Set tasks ▸
• A. In the forum thread on forgiving bows, what two reasons does the last post give for a longer bow being more forgiving?
• B. Reproduce the passage of the forum thread on forgiving bows starting with "# What makes" and going on through "out aged) that.".

Selected extract ▸
# What makes a forgiving bow forgiving?



## bbjavelina (Jan 30, 2005)

I guess I need to follow this thread pretty closely. For me, it's that occasional shot that IS well executed. 

There was a time that I could shoot fairly well. I outgrew (or out aged) that. 

Best of luck to you.


----------



## pwyrick (Feb 13, 2011)

bbjavelina, you're being way too honest. Hopefully, we'll get some responses.


----------



## bbjavelina (Jan 30, 2005)

pwyrick said:


> bbjavelina, you're being way too honest. Hopefully, we'll get some responses.


I hope so as well. The honesty comes straight out of a bottle of really cheap Scotch.


----------



## pwyrick (Feb 13, 2011)

bbjavelina said:


> i hope so as well. The honesty comes straight out of a bottle of really cheap scotch.


x2!


----------



## b0w_bender (Apr 30, 2006)

OK I'll share what I've heard and why and I've adopted them because they make sense. But to be honest I'm not sure how you quantify "Forgiving" I'm not entirely certain it is a real thing.

*It's well believed that a longer bow is more forgiving.*
- I believe the reason for this is that if the string is deflected the angle that the string pulls on the limb tips or the the cams is more shallow with a longer bow so it tends not to affect the the overall position of the bow as much. The longer bow also acts as a stabilizer making it harder to rotate or get out of alignment while executing the shot. (which is easier to rotate a 6 inch pipe or a 6 foot pipe?)

Source material ▸
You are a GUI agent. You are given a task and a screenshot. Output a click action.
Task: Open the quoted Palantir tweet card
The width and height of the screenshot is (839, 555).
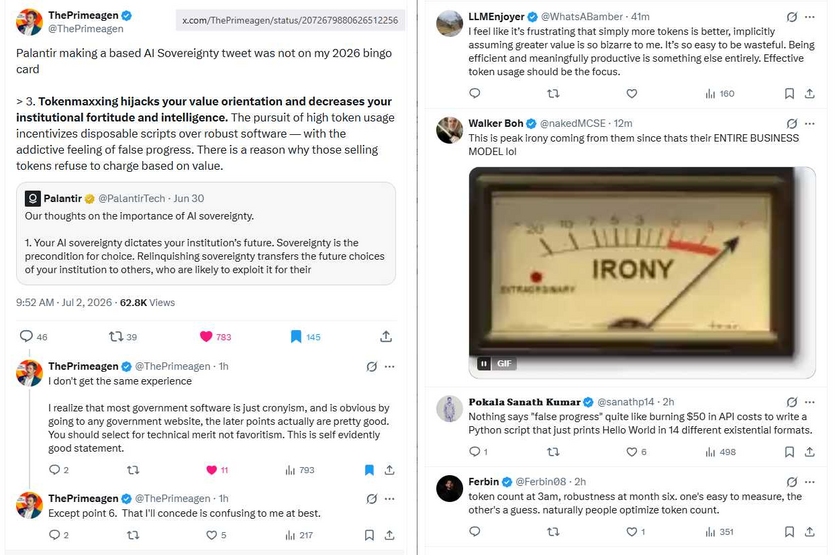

Answers given ▸
• A. If the string is deflected, it pulls on the limb tips or cams at a shallower angle on a longer bow, so the bow's overall position is affected less. The longer bow also works like a stabilizer, which makes it harder to rotate or knock out of alignment during the shot.

• B.
# What makes a forgiving bow forgiving?



## bbjavelina (Jan 30, 2005)

I guess I need to follow this thread pretty closely. For me, it's that occasional shot that IS well executed. 

There was a time that I could shoot fairly well. I outgrew (or out aged) that.